[The problem] Please return only the lines from the one showing "Given: Open three-dot" to the end of the entries, keeping both ends and dropping every picture.

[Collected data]
= Beginning of Section =

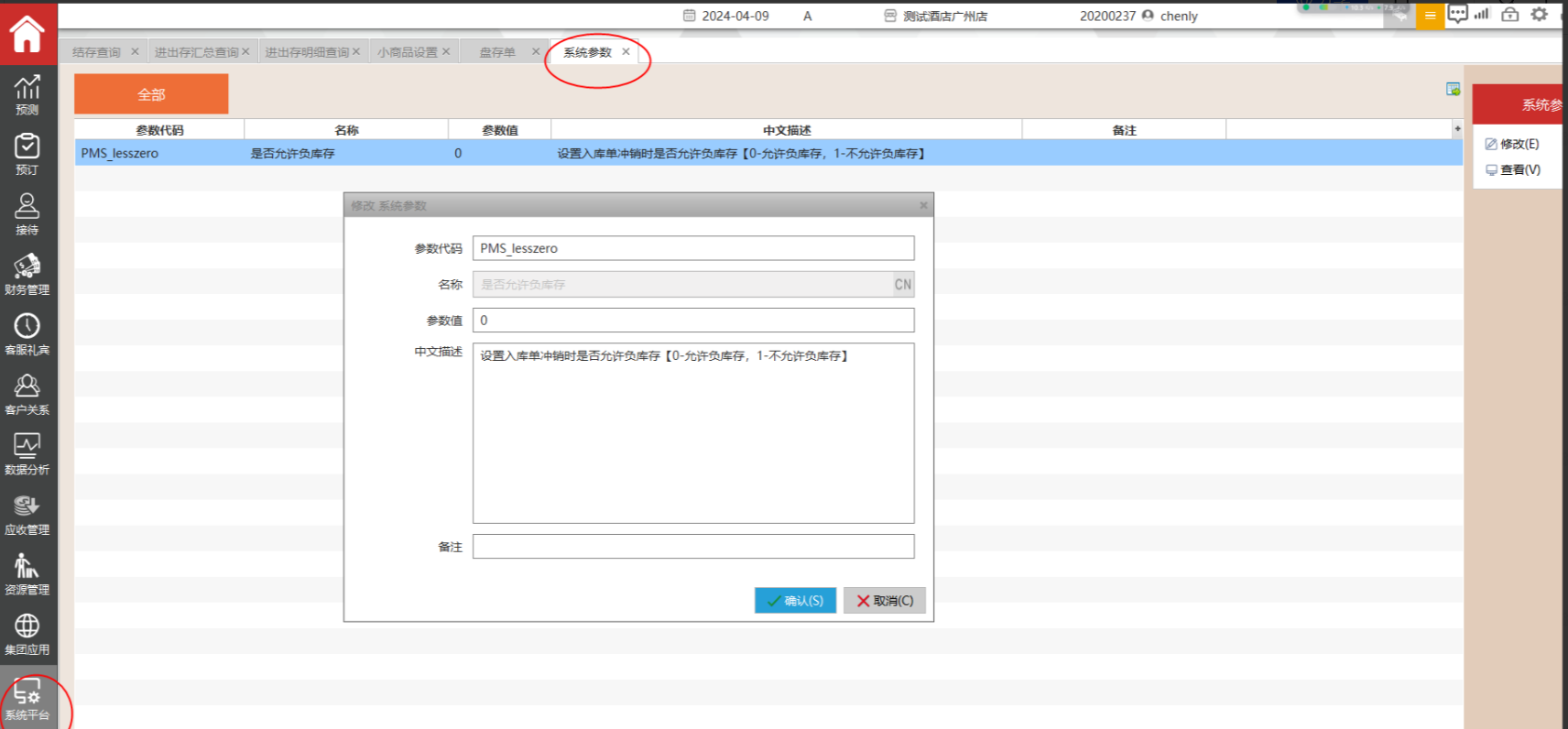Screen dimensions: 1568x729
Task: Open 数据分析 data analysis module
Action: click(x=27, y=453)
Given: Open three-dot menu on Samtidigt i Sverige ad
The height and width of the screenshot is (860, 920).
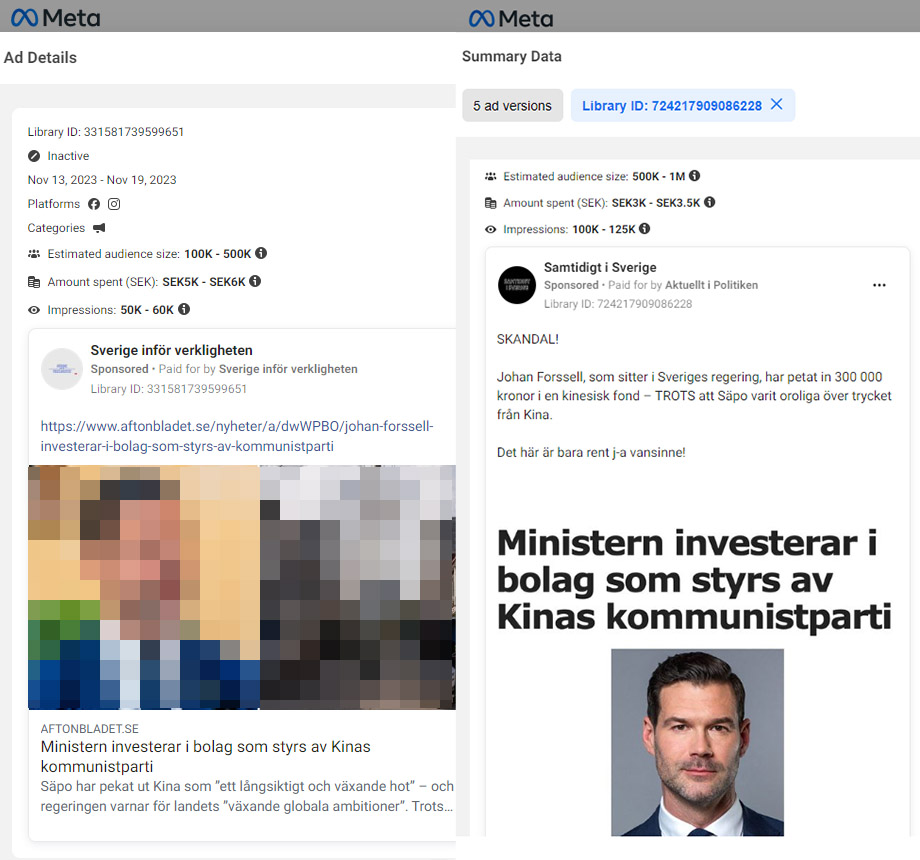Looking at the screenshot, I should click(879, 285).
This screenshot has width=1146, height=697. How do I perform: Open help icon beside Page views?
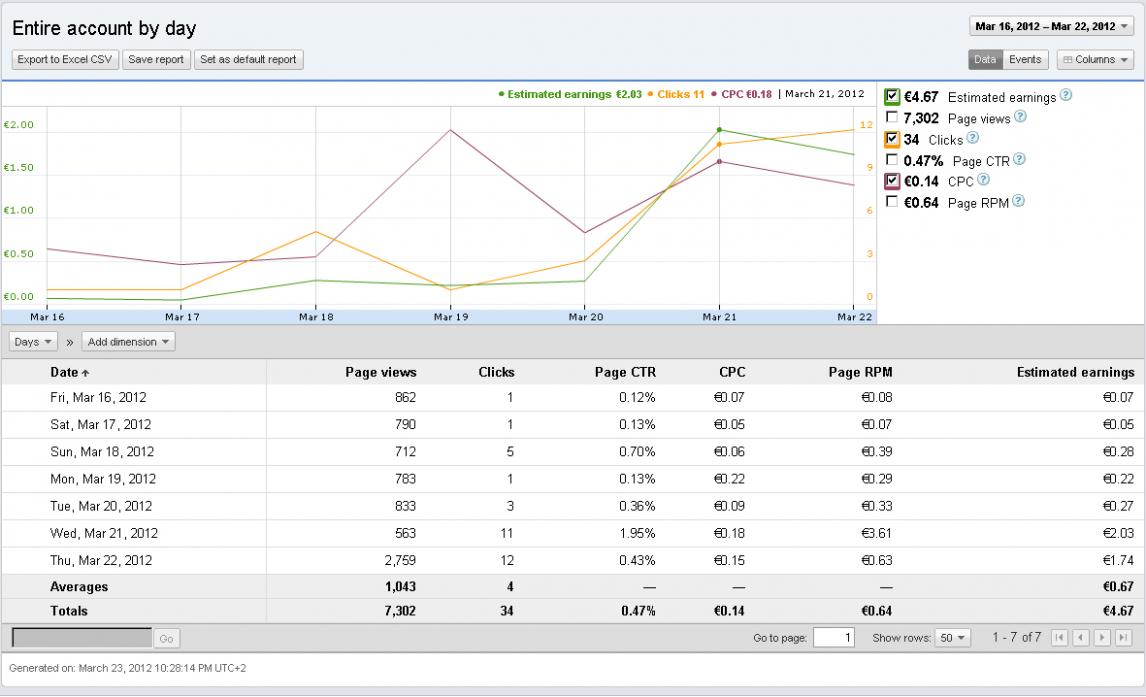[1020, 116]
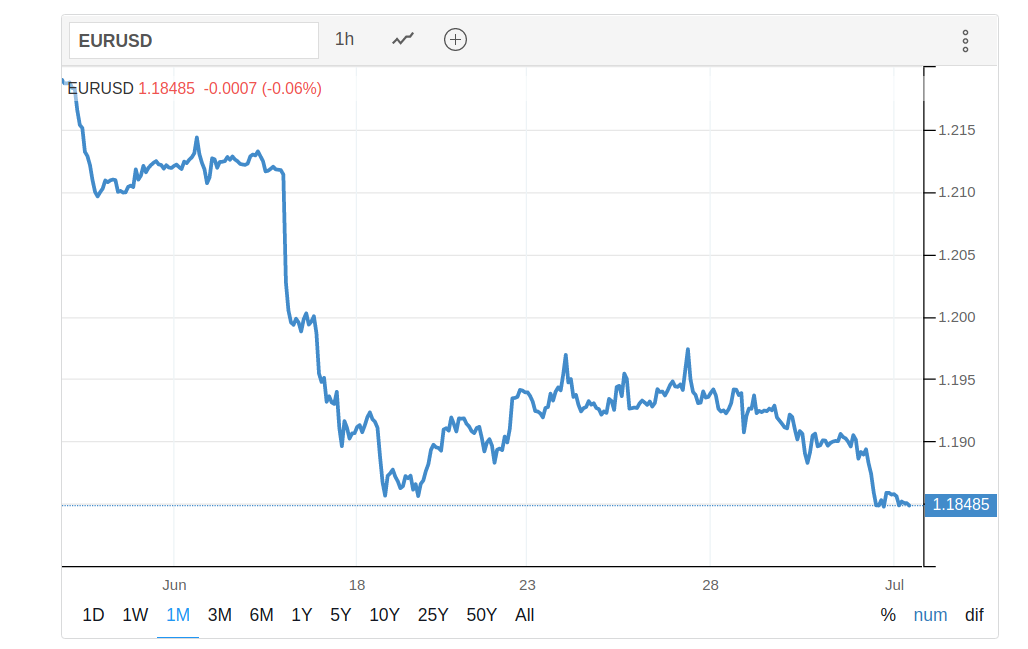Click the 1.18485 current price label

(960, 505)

= End of Section =

[Response box]
Given: Open three-dot menu on Samtidigt i Sverige ad
The height and width of the screenshot is (860, 920).
Looking at the screenshot, I should click(879, 285).
This screenshot has width=1146, height=697. How do I perform: Open help icon beside Page views?
[1020, 116]
Click the 1.18485 current price label

(960, 505)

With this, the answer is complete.